Source data: Begin

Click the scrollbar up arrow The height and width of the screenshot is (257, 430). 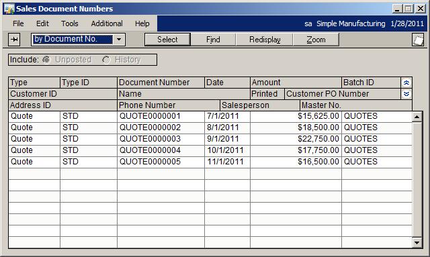click(x=417, y=117)
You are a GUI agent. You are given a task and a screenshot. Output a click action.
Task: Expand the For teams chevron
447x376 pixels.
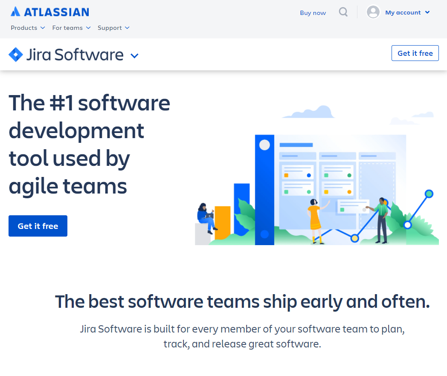point(88,28)
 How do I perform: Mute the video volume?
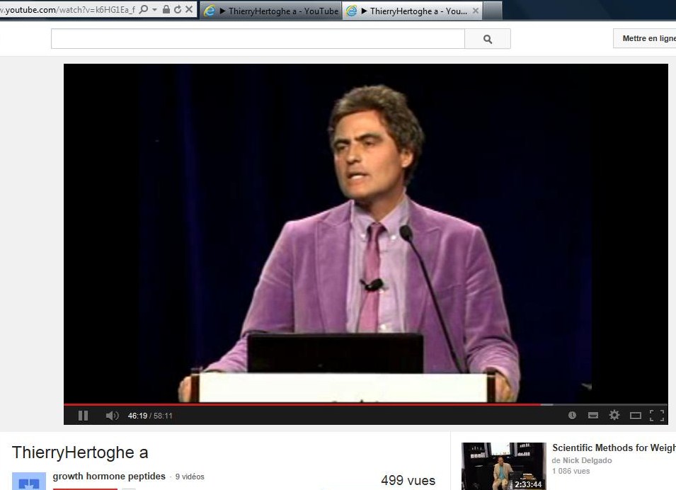click(x=112, y=416)
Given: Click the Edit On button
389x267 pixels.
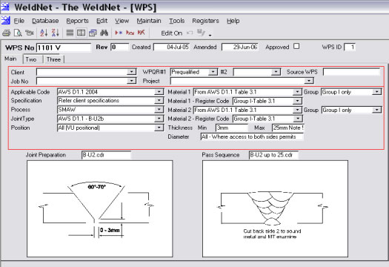Looking at the screenshot, I should click(171, 33).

Source data: End

- _Task description_:
What is needed is an exact copy of only the lines from the line containing "447x376 pixels." through the last line of the entries, inclusive, without the pictures.

- _Output of the task_:
447x376 pixels.
point(88,28)
 How do I perform: Mute the video volume?
click(x=112, y=416)
Given: Click the Edit On button
389x267 pixels.
Looking at the screenshot, I should click(171, 33).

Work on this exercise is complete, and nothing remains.